Avec Franz Schubert, on se trouve en terrain emblématique du romantisme allemand et on peut être reconnaissant aux artistes d'avoir inscrit au programme des Lieder peu connus. Der Zwerg D 771 est un des plus visionnaires parmi les Lieder de Schubert. Le texte et la musique concourent à créer une ambiance fantastique et sinistre dont la mort est la seule issue. La mort était omniprésente en ce début du siècle où sévissait la tuberculose, fléau dont les jeunes gens étaient les principales victimes. A cette Jeune fille, dont le poème de Matthias Claudius, Der Tod und das Mädchen, D 531 traduit si bien les angoisses, la musique consolatrice de Schubert apportait une conclusion apaisée. Du bist die Ruh D 776, un des plus beaux Lied de Schubert à la musique si prenante, reste dans le même esprit. Dans cette musique Alice Coote a pu faire valoir une voix au timbre captivant, nuancée de frémissants pianissimos.

Mais le plus beau restait à venir. Gustav Mahler est un des compositeurs de prédilection d'Alice Coote. Cette dernière a chanté en concert la 2ème symphonie Résurrection, Le Chant de la terre, Knaben Wunderhorn, Lieder eines farhrenden Gesellen, etc...Avec les Ruckert Lieder, la mezzo britannique était dans son élément. Elle mit subtilement en valeur les changements d'éclairages troublants de Ich atmet' einen linden Duft, consécutifs à des modulations hardies. Il faut toutefois remarquer que notre oreille est habituée au versions avec orchestre de ces Lieder. Là où le génie orchestral de Mahler fait des merveilles, il fallait se contenter du seul piano. La différence est criante dans Um Mitternacht où le chant est accompagné d'un somptueux et rutilant orchestre de bois et de cuivres comportant des passages où le contrebasson et le tuba basse interviennent en solistes. Dans le sublime Ich bin der Welt abhandengekommen, un des sommets de toute la musique, l'introduction est confiée à la harpe et à un cor anglais qui chante éperdument la plus belle mélodie qui soit. Dans ces conditions, il convenait d'écouter ces versions avec piano avec des oreilles neuves et sans préjugé. Dans cet état d'esprit, on pouvait savourer la voix d'Alice Coote qui se surpassa notamment dans le dernier Lied avec des pianissimos absolument divins. Le pianiste avait pour le moins la tâche ingrate de faire oublier un grand orchestre symphonique. Il y est arrivé au delà de toutes les espérances, à la fin, le piano fusionna avec la voix pour former une seule entité de musique pure, et tout se fondit dans une céleste harmonie.
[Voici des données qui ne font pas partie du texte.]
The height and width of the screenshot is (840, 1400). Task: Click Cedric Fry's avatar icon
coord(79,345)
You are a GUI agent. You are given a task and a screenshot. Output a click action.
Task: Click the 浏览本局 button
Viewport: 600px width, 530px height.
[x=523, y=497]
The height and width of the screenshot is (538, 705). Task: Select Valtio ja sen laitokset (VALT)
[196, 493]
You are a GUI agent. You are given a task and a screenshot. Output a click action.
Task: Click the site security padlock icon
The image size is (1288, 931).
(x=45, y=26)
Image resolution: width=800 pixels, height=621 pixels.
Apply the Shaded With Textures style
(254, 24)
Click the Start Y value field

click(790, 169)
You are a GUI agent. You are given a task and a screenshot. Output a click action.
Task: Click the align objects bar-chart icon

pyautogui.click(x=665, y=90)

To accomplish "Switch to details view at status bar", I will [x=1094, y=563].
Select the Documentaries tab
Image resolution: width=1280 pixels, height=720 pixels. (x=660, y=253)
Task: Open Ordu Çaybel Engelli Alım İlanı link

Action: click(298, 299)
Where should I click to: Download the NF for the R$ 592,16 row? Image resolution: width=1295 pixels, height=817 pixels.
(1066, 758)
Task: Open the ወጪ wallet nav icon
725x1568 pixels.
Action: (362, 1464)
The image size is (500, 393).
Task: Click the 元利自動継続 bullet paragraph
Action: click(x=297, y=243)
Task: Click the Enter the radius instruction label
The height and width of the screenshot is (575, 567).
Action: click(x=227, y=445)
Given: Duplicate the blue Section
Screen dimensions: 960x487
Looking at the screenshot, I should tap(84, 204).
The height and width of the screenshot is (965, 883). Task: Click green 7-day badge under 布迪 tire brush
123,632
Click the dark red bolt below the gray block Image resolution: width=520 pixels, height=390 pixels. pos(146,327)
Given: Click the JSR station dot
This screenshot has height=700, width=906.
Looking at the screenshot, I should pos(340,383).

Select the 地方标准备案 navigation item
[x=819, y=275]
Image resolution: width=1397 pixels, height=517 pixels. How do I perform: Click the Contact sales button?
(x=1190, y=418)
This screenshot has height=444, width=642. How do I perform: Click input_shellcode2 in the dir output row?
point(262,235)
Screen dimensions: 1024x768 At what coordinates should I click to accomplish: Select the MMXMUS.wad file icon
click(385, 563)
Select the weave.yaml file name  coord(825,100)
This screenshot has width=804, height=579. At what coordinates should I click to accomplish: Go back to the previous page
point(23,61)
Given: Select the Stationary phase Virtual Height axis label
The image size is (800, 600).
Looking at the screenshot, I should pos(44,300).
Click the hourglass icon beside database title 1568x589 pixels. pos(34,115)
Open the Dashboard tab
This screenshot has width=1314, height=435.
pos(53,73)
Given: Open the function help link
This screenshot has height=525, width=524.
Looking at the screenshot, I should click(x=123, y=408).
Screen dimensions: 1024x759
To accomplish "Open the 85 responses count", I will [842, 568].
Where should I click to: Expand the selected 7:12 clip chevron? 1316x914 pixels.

Que peut-on chanter et jouer après cela ? Plus rien pour moi, qui m'efforçait de mémoriser les précieuses notes et tentait de rester dans ce rêve extatique. Le public en décida autrement et les artistes lui donnèrent deux bis, Wiegenlied de Brahms puis le 4ème mouvement, Urlicht, de la 2ème symphonie de Mahler.